[Records to process Boundary: Start]
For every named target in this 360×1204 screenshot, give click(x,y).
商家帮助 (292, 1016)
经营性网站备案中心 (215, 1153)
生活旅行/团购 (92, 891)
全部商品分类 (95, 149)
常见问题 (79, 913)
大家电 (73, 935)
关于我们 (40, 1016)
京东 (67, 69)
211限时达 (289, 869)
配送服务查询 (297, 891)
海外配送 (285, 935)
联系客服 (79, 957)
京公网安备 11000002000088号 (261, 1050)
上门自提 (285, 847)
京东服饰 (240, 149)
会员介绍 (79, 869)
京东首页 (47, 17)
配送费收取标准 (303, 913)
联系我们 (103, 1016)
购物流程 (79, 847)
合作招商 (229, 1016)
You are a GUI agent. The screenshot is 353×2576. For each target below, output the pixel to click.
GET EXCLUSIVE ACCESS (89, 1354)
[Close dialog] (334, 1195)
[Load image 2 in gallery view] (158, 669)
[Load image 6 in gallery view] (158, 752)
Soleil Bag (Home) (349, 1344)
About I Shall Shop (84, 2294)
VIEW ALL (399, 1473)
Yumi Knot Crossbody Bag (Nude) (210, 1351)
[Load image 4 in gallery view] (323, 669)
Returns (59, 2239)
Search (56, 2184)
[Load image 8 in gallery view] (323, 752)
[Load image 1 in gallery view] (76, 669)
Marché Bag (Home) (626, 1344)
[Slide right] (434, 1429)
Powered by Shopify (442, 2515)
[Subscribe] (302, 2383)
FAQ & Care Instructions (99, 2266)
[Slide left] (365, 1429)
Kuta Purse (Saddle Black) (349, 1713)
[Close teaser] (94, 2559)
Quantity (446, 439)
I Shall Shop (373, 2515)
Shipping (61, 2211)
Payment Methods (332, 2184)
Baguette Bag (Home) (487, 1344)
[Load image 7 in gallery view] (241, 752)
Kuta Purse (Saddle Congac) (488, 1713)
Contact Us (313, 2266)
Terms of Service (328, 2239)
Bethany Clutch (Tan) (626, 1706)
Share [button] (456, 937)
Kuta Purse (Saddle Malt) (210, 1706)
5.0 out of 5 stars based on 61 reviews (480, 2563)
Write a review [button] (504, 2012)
[Records to process Boundary: End]
● **What you should do**: In the data above, find the line that contains "海外配送 (285, 935)" and the line that contains "Soleil Bag (Home) (349, 1344)". Repeat exactly those lines and every line between them, and only those.

● **Completed task**:
海外配送 (285, 935)
联系客服 (79, 957)
京公网安备 11000002000088号 (261, 1050)
上门自提 (285, 847)
京东服饰 (240, 149)
会员介绍 (79, 869)
京东首页 (47, 17)
配送费收取标准 (303, 913)
联系我们 (103, 1016)
购物流程 (79, 847)
合作招商 (229, 1016)
You are a GUI agent. The screenshot is 353×2576. For each target below, output the pixel to click.
GET EXCLUSIVE ACCESS (89, 1354)
[Close dialog] (334, 1195)
[Load image 2 in gallery view] (158, 669)
[Load image 6 in gallery view] (158, 752)
Soleil Bag (Home) (349, 1344)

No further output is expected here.